As the disorder starts at an early age, often as an infant, most people suffering idiopathic insomnia will have adjusted to it, and few show signs that the disorder is having a severe detrimental effect on their lives. They often do not develop any medical or social problems as a result of the disorder.
In some cases, people with this disorder will try to correct the problem on their own without success, and may oftentimes make it worse or develop other sleeping disorders as a result. This includes consumption of medications or alcohol to help with sleep, or developing other poor sleep hygiene habits.
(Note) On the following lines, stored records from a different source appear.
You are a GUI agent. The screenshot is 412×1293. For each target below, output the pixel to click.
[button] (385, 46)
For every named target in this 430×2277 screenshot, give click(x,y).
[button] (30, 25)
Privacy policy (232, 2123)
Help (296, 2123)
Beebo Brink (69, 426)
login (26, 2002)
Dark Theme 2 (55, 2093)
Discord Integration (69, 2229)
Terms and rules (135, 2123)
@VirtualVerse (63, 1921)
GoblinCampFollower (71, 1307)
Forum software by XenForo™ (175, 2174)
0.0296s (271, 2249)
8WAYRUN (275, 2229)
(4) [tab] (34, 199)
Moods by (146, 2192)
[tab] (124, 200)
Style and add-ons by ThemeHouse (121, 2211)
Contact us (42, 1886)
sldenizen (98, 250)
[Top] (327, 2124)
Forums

Insomnia is a common sleep disorder, with a wide variety of causes, and affects as many as 40% of adults in any given year. Idiopathic insomnia is one of the rarest forms of insomnia though, affecting under 1% of the population. It does not seem to have hereditary link, and no genetic link to the disorder is known. Females and males are at an equal risk of having this disorder.
You should see a doctor or sleep specialist if suffering with insomnia. You will put through a sleeping test and asked for your medical and sleeping history to rule out the possibility that it is in fact another sleeping disorder or medical condition that is causing your problems. A diagnosis of idiopathic insomnia may take a long time to come to, as the causes of insomnia are vast, and conclusively ruling out each possible cause can take a large amount of time. You may have to take the polysomnogram test more than once before a doctor or sleep specialist is ready to diagnose you as having idiopathic insomnia.
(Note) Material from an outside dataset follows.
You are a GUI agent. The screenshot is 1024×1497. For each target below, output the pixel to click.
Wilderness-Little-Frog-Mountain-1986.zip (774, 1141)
Treatment of idiopathic insomnia is similar to other forms of insomnia, though the treatment will only help lessen the sleeping problems, where it may ultimately eliminate it in others suffering only acute insomnia.
Sleep hygiene is important for dealing with any sleeping related disorder, and that is no different for idiopathic insomnia. Conditioning the mind to prepare for bed at consistent times, and having a sleeping environment that is ideally suited to comfortable, uninterrupted sleep are the main components of this philosophy for those with idiopathic insomnia. Relaxation techniques that inhibit quick transition into sleep after getting into bed are also wise. Though short sleep times may still result, you are likely to fall asleep faster and have a higher quality of deep sleep with proper implementation of some of these options.
Sleeping pills or aids may be prescribed if the insomnia is causing excessive daytime sleepiness, and/or other symptoms related to insomnia that could be having a poor effect on a person’s social and professional life. It has been shown that taking these methods in people with idiopathic insomnia may cause numerous side effects though, so this should be discussed with a doctor and taken liberally to start.